▸ Written problem
In the dplyr forum thread, what happens to multiple exclamation points in the title of a new post? Please answer in one sentence.

▸ Text segment
===

Eval vs ! ! (bang bang) in functions using dplyr

rlang

#1

I am trying to wrap my head around why in one function a dplyr command will work with !! on one line but a dplyr function in another line will need eval().

I have a dataset with one column of UTC time and one of PT time and I want users to be able to pick which timezone their visualization is in.

Setup toy dataset and helper function:

library(tibble)
library(dplyr)

repro_data <- tribble(
    ~created_at, ~created_at_pt,
    "2017-12-31 00:33:11", "2017-12-31 00:33:11",
    "2018-01-01 00:03:57", "2017-12-31 16:03:57",
    "2018-01-01 14:40:18", "2018-01-01 14:40:18") %>%
    mutate(created_at    = as.POSIXct(created_at),
           created_at_pt = as.POSIXct(created_at_pt))

set_timezone <- function(timezone_str){
    if(timezone_str == 'pt'){
        tz <- quo(created_at_pt)
    }else{
        tz <- quo(created_at)
    }
    tz
}

I have been going over the Advanced R section on this but something isn’t clicking for me in understanding why !! works in the mutate but not the filter:

broken_fun <- function(timezone) {
    report_tz <- set_timezone(timezone)
    
    repro_data %>%
        filter(!!report_tz >= lubridate::ymd('2018-01-01')) %>%
        mutate(bought_day = lubridate::floor_date(!!report_tz, 'day'))
}

broken_fun('pt')
broken_fun('utc')
# Both return empty dataframes
# I think because it's comparing a date object to a... something else 

However, by using eval in the filter it works as expected:

working_fun <- function(timezone) {
    report_tz <- set_timezone(timezone)
    
    repro_data %>%
        filter(eval(report_tz) >= lubridate::ymd('2018-01-01')) %>%
        mutate(bought_day = lubridate::floor_date(!!report_tz, 'day'))
}

working_fun('pt')
working_fun('utc')
# Both return expected results filtered with new column

Using eval for both also seems to work… although when I look at other people’s code it appears that !! is preferred by most people (at least in open source)?

working_fun2 <- function(timezone) {
    report_tz <- set_timezone(timezone)
    
    repro_data %>%
        filter(eval(report_tz) >= lubridate::ymd('2018-01-01')) %>%
        mutate(bought_day = lubridate::floor_date(eval(report_tz), 'day'))
}

working_fun2('pt')
working_fun2('utc')
# Both return expected results filtered with new column

So I no have it working which is nice, but I would love to understand why the initial way did not work since I am hoping to do a lot more work with user inputs. Thanks in advance!

Edit: Apparently multiple exclamation points are replaced with a single one in the title section of a new post.


#2

Try filter((!!report_tz) >= lubridate::ymd('2018-01-01')) with the unquoting inside of parentheses so that report_tz gets unquoted immediately. Right now, I think the !! are being treated as negations.

The rlang docs warn about this very issue:

# The !! operator is a handy syntactic shortcut for unquoting with
# UQ().  However you need to be a bit careful with operator
# precedence. All arithmetic and comparison operators bind more
# tightly than `!`:
quo(1 +  !! (1 + 2 + 3) + 10)

===

▸ Rows

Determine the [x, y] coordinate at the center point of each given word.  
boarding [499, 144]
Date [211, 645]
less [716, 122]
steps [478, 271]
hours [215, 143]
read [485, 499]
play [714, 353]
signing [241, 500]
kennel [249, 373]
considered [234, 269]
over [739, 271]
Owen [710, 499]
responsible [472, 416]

===

▸ In response
They are replaced with a single exclamation point.